--- Data Enclosed Below ---

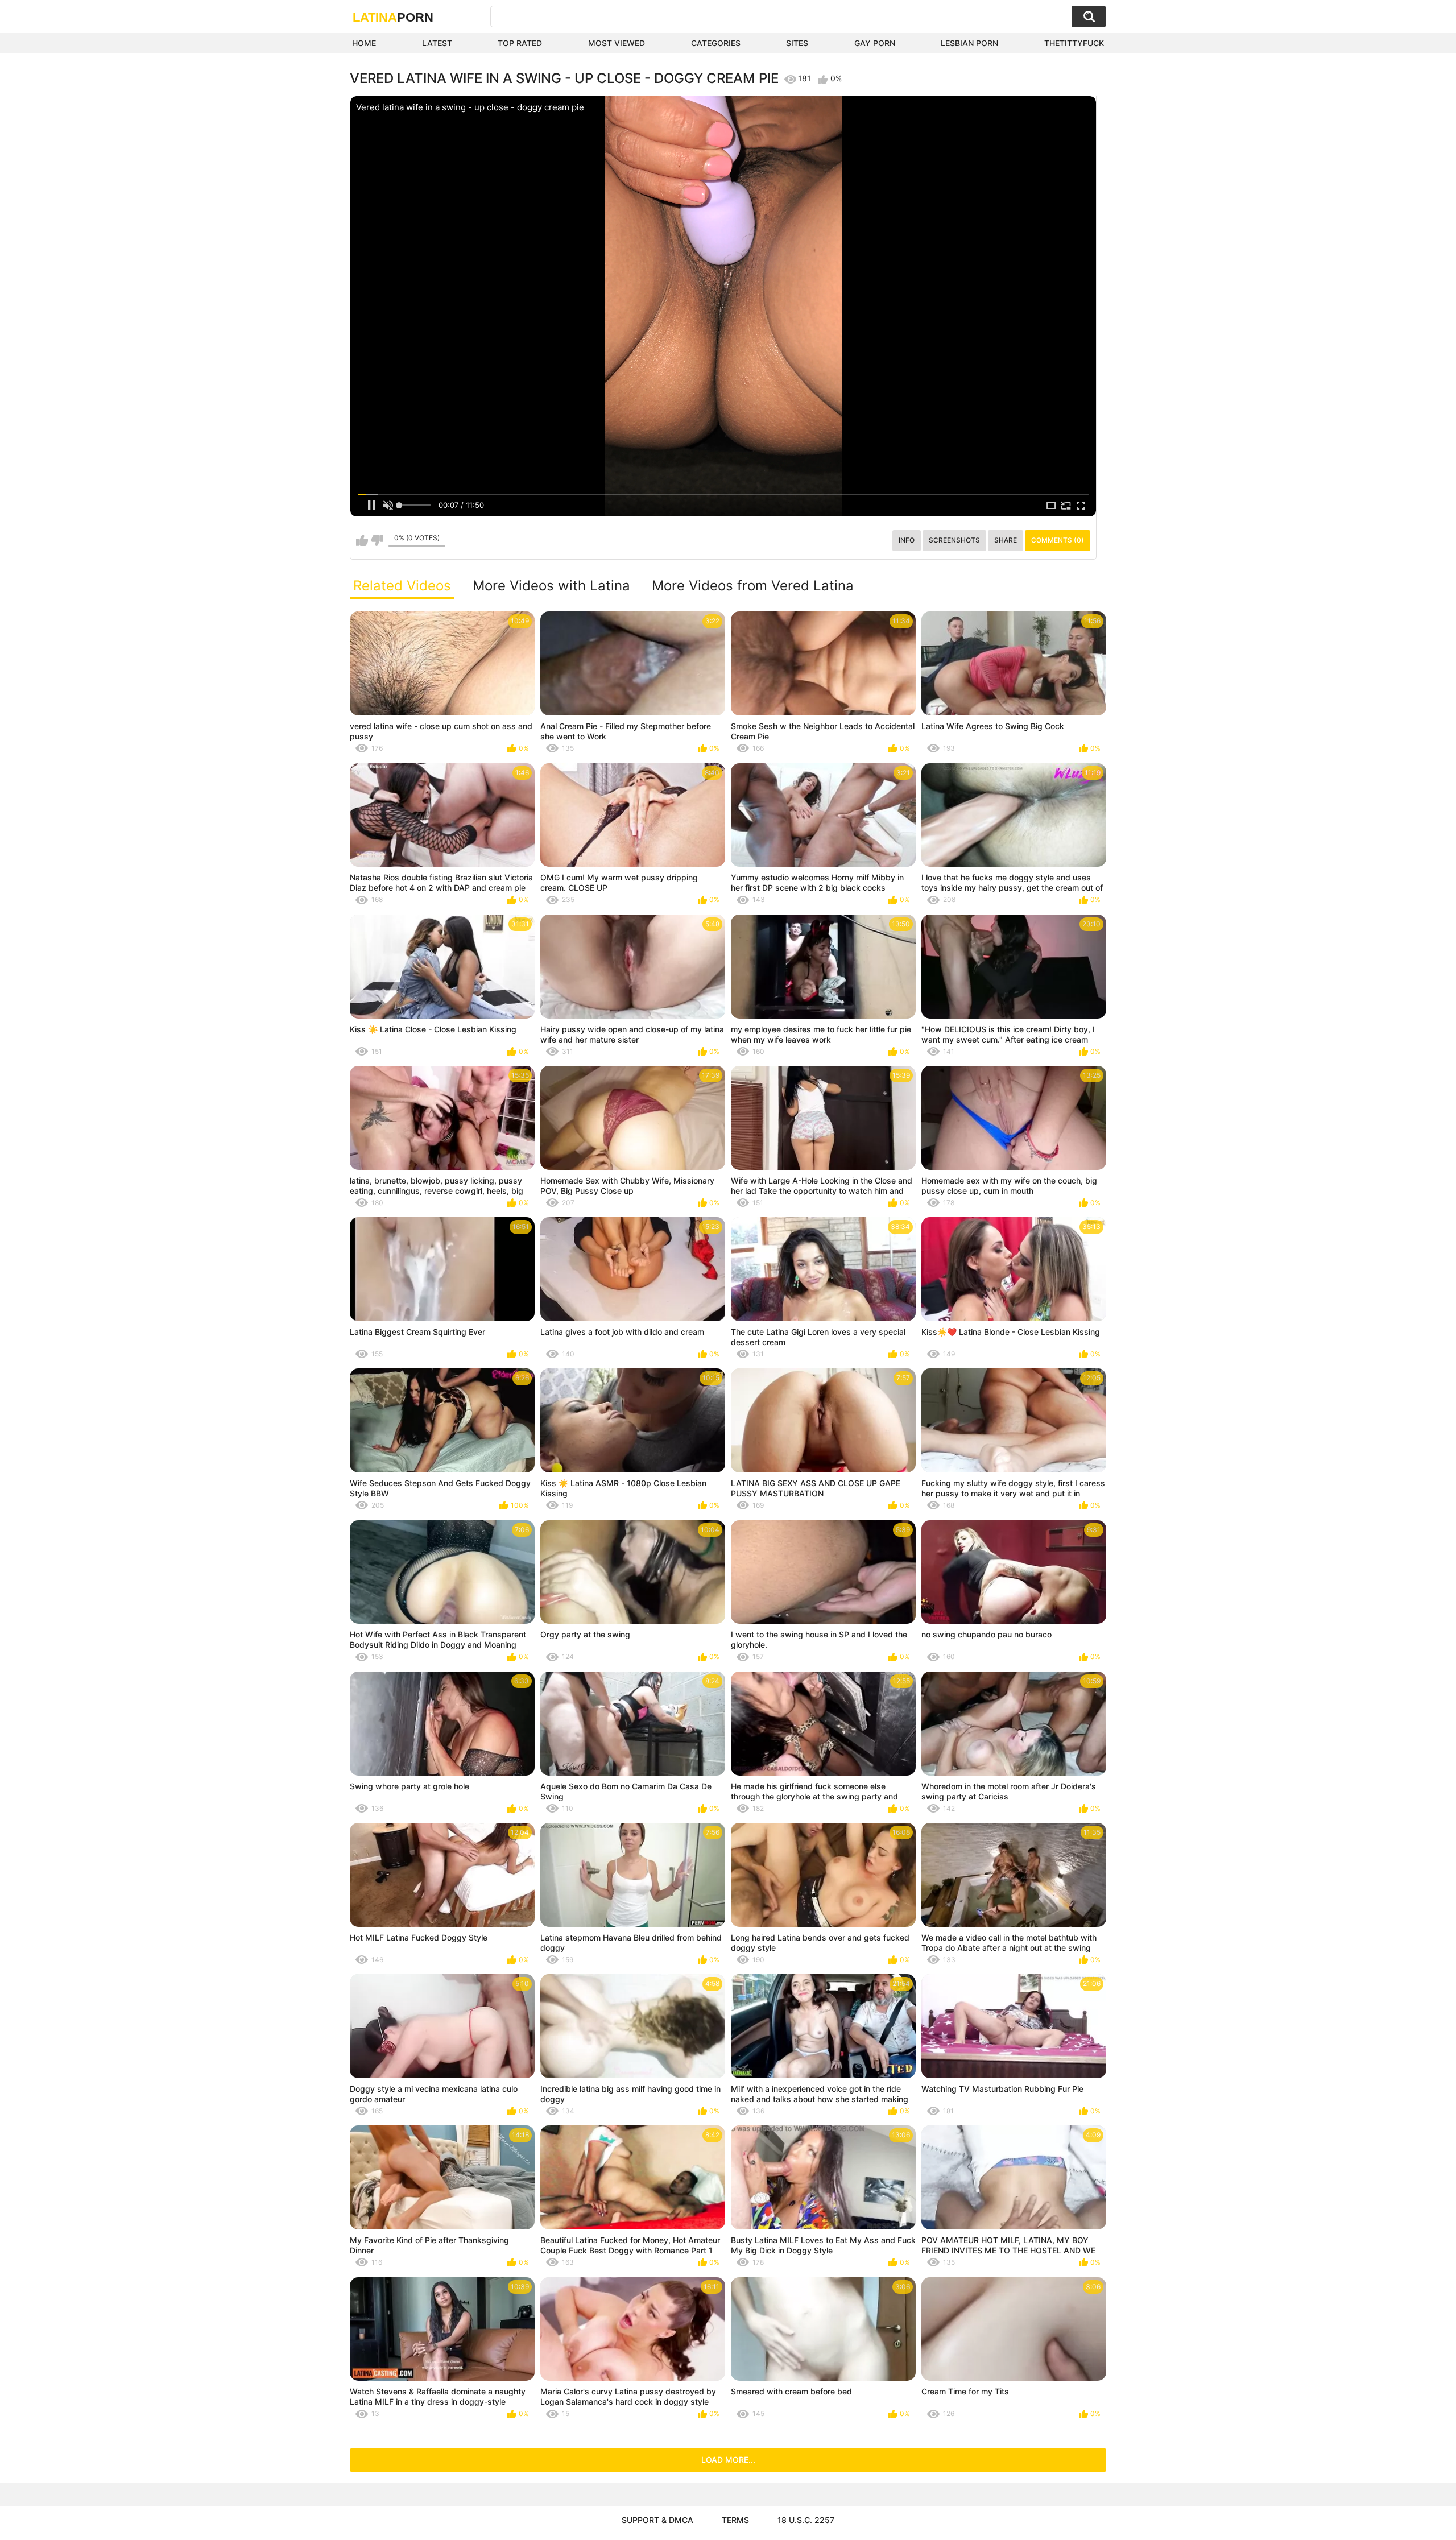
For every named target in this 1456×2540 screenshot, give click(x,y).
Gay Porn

--- End of Enclosed Data ---
--- Data Enclosed Below ---

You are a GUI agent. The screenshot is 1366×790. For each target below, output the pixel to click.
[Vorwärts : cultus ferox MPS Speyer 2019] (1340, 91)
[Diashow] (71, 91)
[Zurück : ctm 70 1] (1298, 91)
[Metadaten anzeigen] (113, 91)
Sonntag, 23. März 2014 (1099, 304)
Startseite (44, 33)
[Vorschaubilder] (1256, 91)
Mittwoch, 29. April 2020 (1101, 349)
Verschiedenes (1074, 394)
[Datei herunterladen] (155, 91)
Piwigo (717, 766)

--- End of Enclosed Data ---

## Exercise directions
Pull out every line holding "click" from the records above, and copy it.

## Task solution
For every named target in this 1456×2540 screenshot, give click(x,y).
You are a GUI agent. The screenshot is 1366×790. For each target below, output the pixel to click.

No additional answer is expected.